Even by today’s standards, the feature set included in the 10.1 update was impressive. It handled the core necessities of disk management with ease:
Version 10.1 consumes less than 50 MB of RAM. The latest builds can use over 200 MB, thanks to telemetry services and background updaters. On a netbook or old laptop, this difference matters.
Modern SSDs (NVMe M.2 drives) and hard drives larger than 2TB require proper 4K sector alignment and NVMe drivers. Version 10.1 does not recognize NVMe drives natively. It will see SATA SSDs, but performance optimization is primitive compared to version 12+. minitool partition wizard old version 101 new
Modern UI trends favor flat icons, hidden menus, and “smart” suggestions. For power users, this is annoying. Version 10.1 retains the classic ribbon-style interface that shows every action upfront—Resize, Move, Copy, Merge, Split—without scrolling through sidebars.
Avoid C:\Program Files if possible; use C:\OldApps\MTPW10 to bypass UAC restrictions. Even by today’s standards, the feature set included
Old ThinkPads, Dell Latitudes, and HP EliteBooks from the Core 2 Duo era have BIOS limitations. Modern partition tools often crash on their old SATA controllers. Version 10.1 works flawlessly to expand the C: drive, recover a deleted partition, or clone the aging IDE hard drive to a small SATA SSD.

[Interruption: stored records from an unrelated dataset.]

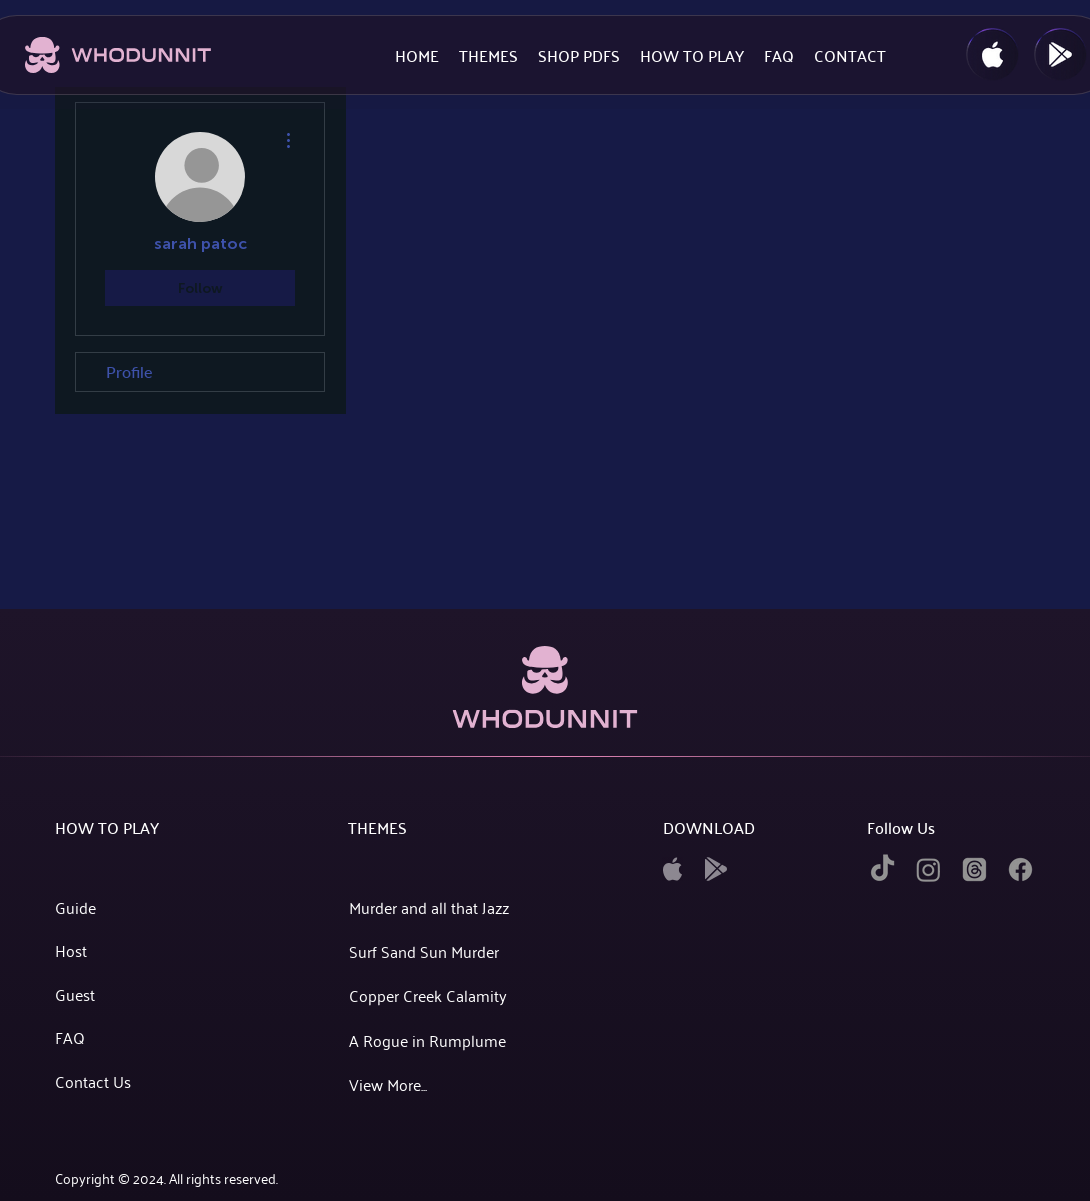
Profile (129, 371)
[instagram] (928, 869)
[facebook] (1020, 869)
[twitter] (974, 869)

Version 10.1’s bootable CD creator only supports WinPE 3.0 (based on Windows 7). On UEFI systems with Secure Boot enabled, that bootable USB will fail to start. Newer versions support WinPE 10.0. Modern SSDs (NVMe M
Released as a stable iteration in the v10 lineage, Version 10.1 was widely regarded as the "sweet spot" for many users. It represented a time when the software offered a robust set of essential features in a lightweight package, before the user interface underwent significant modernization and feature bloat set in.
For many, V10.1 is remembered as the last version that felt purely functional and lightning-fast on older hardware.